Take your pick, they'll all achieve the same essentials, mostly. I am awful at studying and mainly just crammed the few topics I wasn't sure about in the night/morning before my test and passed with an 86%.

 

Next, we're sent to get our GSEC, which is the GIAC Security Essentials Certification. The Security+ focuses on several main topics and gets in-depth with the information, whereas GSEC covers a wide span of topics but doesn't get very in-depth. This test takes about 5 hours to complete also, compared to the 45 minutes that it took to take the Security+. It's important to note that the GSEC, while 5 hours long, is open-book. My company sent me to a training class that provided 6 different books to cover any topic on the GSEC, however you also need an index. The books themselves don't have a table-of-contents, so you need to make an index yourself that covers just about every topic on every page. In my case, a coworker sent me his that he had used, and it turns out it was out of date so not a single page was correct. Much to my own surprise, I passed with an 82% (the minimum passing score is 74%) so while the index/books are important - they're not completely necessary as long as you paid attention in your classes. It should also be noted that I did not actually study for this. Most of it was just common-sense stuff like "Which of the following does an Intrusion Prevention Device do?" and knowledge that I had obtained from school/work.

 

After GSEC is the GCIH, or, GIAC Certified Incident Handler. I haven't taken this yet, nor the next one, so I can't speak to their difficulty or process, but I've been told by other analysts it's roughly the same as GSEC, just different information and more hands-on like capture the flag runs.

 

Finally, after GCIH, we are sent to get our GCIA, or, GIAC Certified Intrusion Analyst.

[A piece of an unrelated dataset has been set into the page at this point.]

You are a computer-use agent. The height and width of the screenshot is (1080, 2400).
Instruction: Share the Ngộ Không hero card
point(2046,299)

Same with GCIH, I have not been sent to obtain this cert just yet, but I can only imagine it's somewhat similar to the last 2 as they follow GIAC's tiered structure.

 

So TLDR - as a current InfoSec Analyst - the recommended certs are Security+, GSEC, GCIH, and GCIA. There are many more certs out there, though, these are just the ones my company values currently.

 

Good luck!

Referring to Security+ books. I like the Security+ ExamCram (https://www.amazon.com/CompTIA-Security-SYO-401-Exam-Cram/dp/0789753340/ref=sr_1_7?ie=UTF8&qid=1520956323&sr=8-7&keywords=security%2B+401) a lot better than All in One Comptia Security+ (https://www.amazon.com/CompTIA-Security-Guide-Fourth-SY0-401/dp/0071841245/ref=sr_1_4?ie=UTF8&qid=1520956323&sr=8-4&keywords=security%2B+401)

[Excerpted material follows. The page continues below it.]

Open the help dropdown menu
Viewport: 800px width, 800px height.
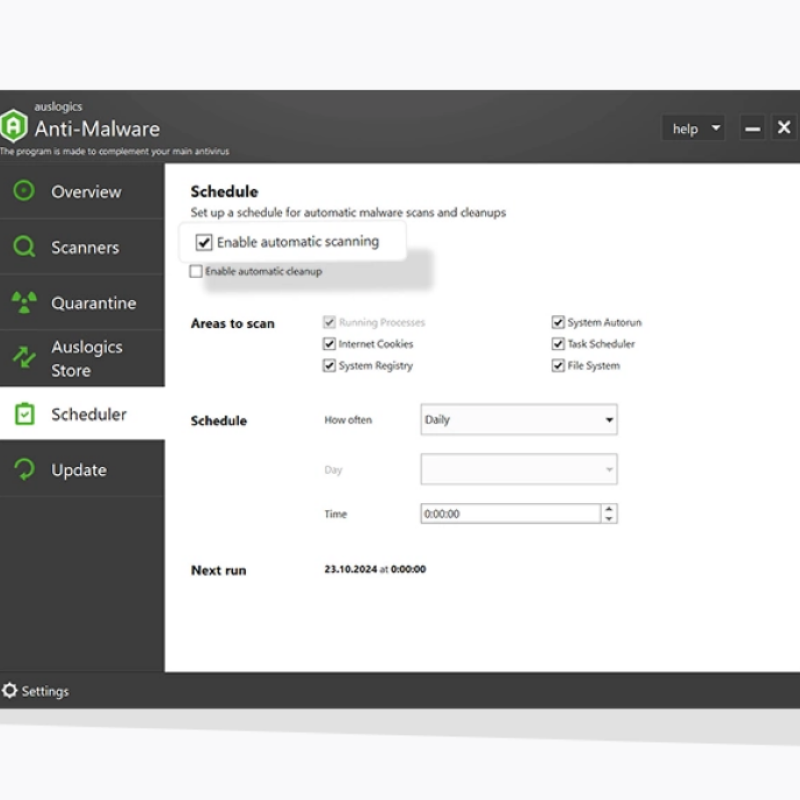click(693, 128)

So I pulled up a few things:

I found CompTIA's (Computing Technology Industry Association) Wiki Page. They have a list of the different certifications they offer and it's quite extensive.

Then I just found some general info on what Security+ is.

Finally I pulled up the Security+ Book on Amazon, it looks like they're on the 4th Edition so that would be the one you would want to get.

You may also want to look at what your college offer's course wise because they might have a class or 2 on Computer/IT Security and those can always go on your resume as "related coursework". After looking at the Security+ it does say that it recommends 2 years of experience in IT Security before taking the test, just a heads up. A lot of these certifications help your resume out and they will help you stand out above the other CIS grads that have a CIS degree and some IT experience. Anyways, hope this helps somewhat.

I took and passed the sec+ yesterday.

Resources I used were CBTNuggets as the primary study guide-these are the best-he goes through each of the objectives point by point. And you can speed up the videos if you don't have a lot of time.

Also squeezed in some professor messer, those free youtube videos. Sometimes he expands a particular objective point you're lacking on.
And then used this book from amazon, but I'm sure any would do-I just liked to have a physical copy of something to flip through.

I didn't find it too difficult-I definitely had to focus and think, but I was confident at the end that I had passed.